## Aim of the task
Lines with the word "dimensions" are the ones wanted. Copy each of them from the entries below.

## Stored data
'''

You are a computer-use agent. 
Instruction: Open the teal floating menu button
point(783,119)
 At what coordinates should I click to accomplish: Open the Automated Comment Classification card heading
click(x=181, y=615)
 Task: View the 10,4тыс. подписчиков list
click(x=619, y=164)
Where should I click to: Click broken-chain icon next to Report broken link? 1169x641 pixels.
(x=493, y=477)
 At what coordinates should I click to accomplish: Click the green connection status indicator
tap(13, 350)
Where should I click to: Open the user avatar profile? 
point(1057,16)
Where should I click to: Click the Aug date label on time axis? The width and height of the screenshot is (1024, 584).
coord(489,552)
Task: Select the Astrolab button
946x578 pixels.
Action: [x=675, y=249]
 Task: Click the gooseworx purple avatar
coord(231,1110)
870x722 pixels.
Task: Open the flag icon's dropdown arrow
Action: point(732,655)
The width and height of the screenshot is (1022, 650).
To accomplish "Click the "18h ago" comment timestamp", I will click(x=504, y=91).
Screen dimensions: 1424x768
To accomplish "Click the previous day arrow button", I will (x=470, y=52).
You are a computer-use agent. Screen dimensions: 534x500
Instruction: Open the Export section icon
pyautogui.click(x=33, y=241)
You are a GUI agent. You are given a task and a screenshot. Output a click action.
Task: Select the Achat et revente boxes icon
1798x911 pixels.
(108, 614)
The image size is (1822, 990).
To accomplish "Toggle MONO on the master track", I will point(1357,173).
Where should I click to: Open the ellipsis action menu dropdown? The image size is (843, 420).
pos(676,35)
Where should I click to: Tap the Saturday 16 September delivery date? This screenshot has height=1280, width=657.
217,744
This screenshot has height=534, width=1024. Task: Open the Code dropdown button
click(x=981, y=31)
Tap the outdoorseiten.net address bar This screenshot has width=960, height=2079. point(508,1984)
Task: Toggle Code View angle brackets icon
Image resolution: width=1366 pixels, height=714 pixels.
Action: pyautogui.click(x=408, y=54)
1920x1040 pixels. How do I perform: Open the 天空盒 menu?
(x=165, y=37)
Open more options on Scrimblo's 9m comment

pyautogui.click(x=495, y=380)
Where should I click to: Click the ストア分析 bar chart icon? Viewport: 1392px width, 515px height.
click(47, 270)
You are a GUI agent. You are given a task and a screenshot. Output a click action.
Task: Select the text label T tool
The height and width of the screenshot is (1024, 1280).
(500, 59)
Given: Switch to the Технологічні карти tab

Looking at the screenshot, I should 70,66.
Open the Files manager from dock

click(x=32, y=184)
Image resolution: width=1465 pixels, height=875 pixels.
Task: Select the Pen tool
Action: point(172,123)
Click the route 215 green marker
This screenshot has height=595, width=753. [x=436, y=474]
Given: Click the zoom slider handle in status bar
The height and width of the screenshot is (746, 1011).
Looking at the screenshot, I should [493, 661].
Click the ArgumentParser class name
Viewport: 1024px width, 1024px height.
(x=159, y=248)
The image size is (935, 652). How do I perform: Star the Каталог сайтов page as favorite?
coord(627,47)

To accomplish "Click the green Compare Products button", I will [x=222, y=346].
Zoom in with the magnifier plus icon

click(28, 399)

'''

## Answer to the exercise
Screen dimensions: 1424x768
You are a computer-use agent. Screen dimensions: 534x500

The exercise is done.